Equalizer logo
Collage logo
GPU-SD logo

Subpixel Compounds

Author: eilemann@gmail.com
State: Implemented in 0.9.1

Overview

This features adds support for a new type of decomposition and recomposition, whereby each contributing channel renders one or multiple subsamples for full-scene anti-aliasing (FSAA) or depth-of-field (DOF).

Applications might already do multi-pass software FSAA/DOF, either during rendering or when the application is idle. Equalizer does not yet have a notion of idle/non-idle rendering.

Design

The application will do the adding of the frustum jitter, since it is the one which knows how many FSAA and/or DOF samples are desired. Therefore it needs to know in Channel::frameDraw which sample out of how many it should render.

The default implementation of Channel::applyFrustum will use the subpixel sample description to compute an FSAA jitter using a pre-defined lookup table. It will add this jitter to the frustum supplied by getFrustum.

Applications which have their own SWAA settings will use the subpixel sample description to calculate how many passes with which samples have to be rendered, e.g., if it desires to render 16 samples on a 4-time decomposition, the application will render 4 passes out of a 16-value jitter lookup table on each channel.

It is the application's responsibility to provide a blended result of the sub-passes on each channel. This should not be an overhead, since the application could already compute the accumulation and averaging before.

Compositing

API

  class SubPixel
  {
  public:
    uint32_t index;
    uint32_t size;
  }
  
  vmml::Vector2f Channel::getJitter() const;
  vmml::Vector2i Channel::getSubpixel() const;

File Format

    compound
    {
        subpixel [ index size ]
    }

Implementation

Idle SWAA in eqPly

  class FrameData
    bool _idleMode         // idle AA mode

  class Config
    uint32_t _nbFramesAA   // number of frames left
  	
  class Channel
    Accum* _accum          // accumulation buffer
    uint32_t _jitterStep   // current jitter step decrementing
    uint32_t _totalSteps   // total steps to be done
    uint32_t _subpixelStep // number of ressources (subpixel.size)

    bool _needsTransfer    // combining idle AA with AA compound
    PixelViewport _currentPVP // current saved pvp

-------------------------------------------------------------------

  Config::startFrame
    if view is idle AA
      assert( nbFramesAA > 0 )
      --nbFramesAA
      set idleMode
    else
      nbFrames = 0
      clear idleMode
    commit frame data
    
  Config::handleEvent
    event = get IDLE_AA event
    nbFramesAA = MAX( nbFramesAA, event->jitter )

  Channel::frameStart
    if view is not in idle AA mode
      clear accum
      reset idle AA

  Channel::frameViewStart
    save _currentPVP

  Channel::frameDraw
    [...]
    _subpixelStep = MAX( _subpixelStep, getSubPixel().size )
- - -
What this exercise asks:
1. In the subpixel compounds design, why is the application, not Equalizer, the one that adds the frustum jitter? Answer in one to three sentences.
2. Please list every member variable declared for class Channel in the idle SWAA section of the subpixel compounds design.

Raw data:
- - -
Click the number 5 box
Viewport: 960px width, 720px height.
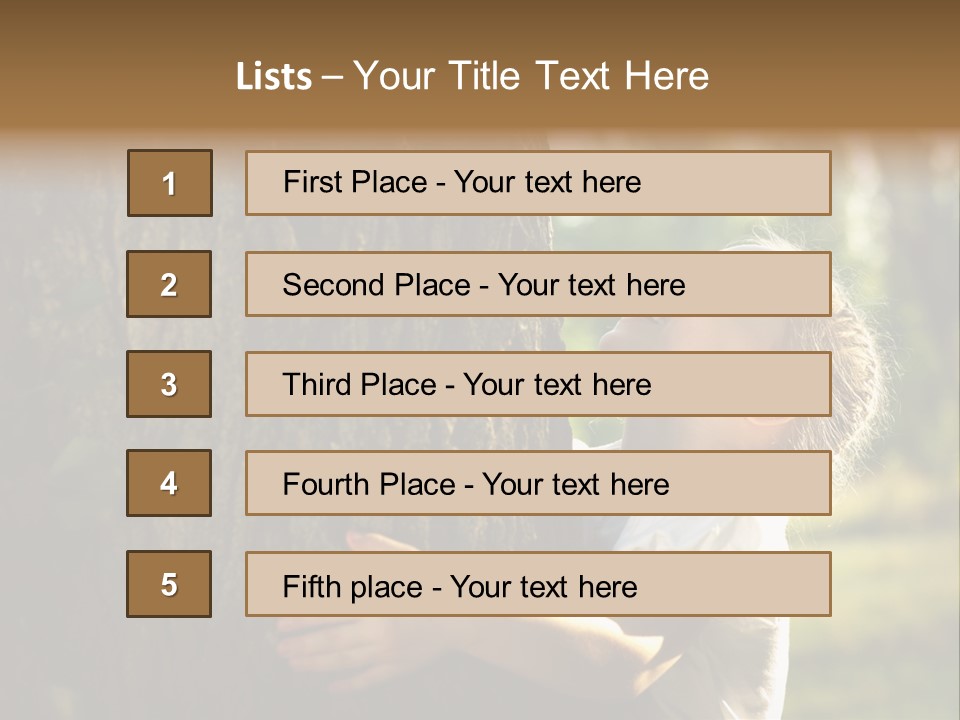pos(169,584)
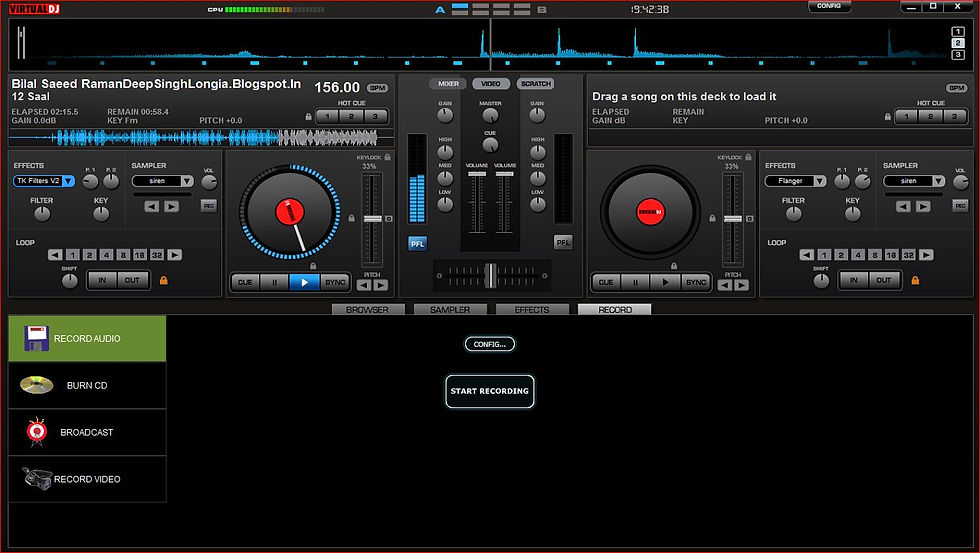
- - -
Per-task answers:
1. The application adds the frustum jitter because it is the one that knows how many FSAA and/or DOF samples are desired. For that reason, it needs to know in Channel::frameDraw which sample, out of how many, it should render.

2.
- _accum
- _jitterStep
- _totalSteps
- _subpixelStep
- _needsTransfer
- _currentPVP